### Exercise objective
Report each line of the data below in which "will" appears.

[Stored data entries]
+ + +

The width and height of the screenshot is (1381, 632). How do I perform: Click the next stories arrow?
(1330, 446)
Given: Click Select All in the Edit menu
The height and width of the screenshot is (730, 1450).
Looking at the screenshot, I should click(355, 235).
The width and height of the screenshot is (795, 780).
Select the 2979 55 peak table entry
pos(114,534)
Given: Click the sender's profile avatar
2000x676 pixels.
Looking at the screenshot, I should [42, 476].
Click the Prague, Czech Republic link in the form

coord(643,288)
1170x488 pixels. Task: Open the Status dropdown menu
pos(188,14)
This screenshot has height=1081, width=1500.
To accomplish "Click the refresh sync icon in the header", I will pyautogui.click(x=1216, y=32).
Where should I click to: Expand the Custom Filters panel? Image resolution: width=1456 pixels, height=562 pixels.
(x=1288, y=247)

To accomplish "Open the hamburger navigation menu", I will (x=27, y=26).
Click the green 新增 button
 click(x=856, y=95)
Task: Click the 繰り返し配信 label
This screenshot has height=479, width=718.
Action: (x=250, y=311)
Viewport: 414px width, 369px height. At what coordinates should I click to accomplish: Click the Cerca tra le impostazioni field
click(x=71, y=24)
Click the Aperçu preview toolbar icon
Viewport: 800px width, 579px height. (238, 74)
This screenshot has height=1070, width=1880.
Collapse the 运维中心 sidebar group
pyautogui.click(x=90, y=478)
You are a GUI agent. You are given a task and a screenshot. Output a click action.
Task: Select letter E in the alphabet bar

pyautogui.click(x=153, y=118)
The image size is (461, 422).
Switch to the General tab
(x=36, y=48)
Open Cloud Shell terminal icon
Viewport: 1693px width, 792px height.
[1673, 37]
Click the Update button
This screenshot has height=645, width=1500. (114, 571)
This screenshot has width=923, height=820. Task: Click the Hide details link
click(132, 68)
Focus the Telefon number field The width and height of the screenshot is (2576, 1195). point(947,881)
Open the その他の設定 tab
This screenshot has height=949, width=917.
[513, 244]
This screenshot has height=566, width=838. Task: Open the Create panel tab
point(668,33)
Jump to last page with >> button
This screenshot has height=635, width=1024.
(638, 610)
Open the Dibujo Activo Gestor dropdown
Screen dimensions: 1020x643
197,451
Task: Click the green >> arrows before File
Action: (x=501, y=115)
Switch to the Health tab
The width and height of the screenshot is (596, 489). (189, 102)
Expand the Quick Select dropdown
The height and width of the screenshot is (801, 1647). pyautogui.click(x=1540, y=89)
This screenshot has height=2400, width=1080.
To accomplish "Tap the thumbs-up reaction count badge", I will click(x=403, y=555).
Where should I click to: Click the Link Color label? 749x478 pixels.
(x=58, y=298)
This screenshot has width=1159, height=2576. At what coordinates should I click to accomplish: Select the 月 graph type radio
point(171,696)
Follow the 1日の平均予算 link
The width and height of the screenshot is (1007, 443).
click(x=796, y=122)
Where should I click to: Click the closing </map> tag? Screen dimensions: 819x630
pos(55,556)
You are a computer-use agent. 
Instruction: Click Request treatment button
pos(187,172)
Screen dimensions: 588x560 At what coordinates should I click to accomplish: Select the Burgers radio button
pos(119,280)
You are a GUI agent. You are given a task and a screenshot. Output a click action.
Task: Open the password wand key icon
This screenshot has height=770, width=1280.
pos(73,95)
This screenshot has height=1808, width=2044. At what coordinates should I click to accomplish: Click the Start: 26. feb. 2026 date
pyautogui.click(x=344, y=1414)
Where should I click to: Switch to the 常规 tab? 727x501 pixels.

+ + +

### Response for this exercise
To accomplish "Click the refresh sync icon in the header", I will pyautogui.click(x=1216, y=32).
To accomplish "Open the hamburger navigation menu", I will (x=27, y=26).
To accomplish "Tap the thumbs-up reaction count badge", I will click(x=403, y=555).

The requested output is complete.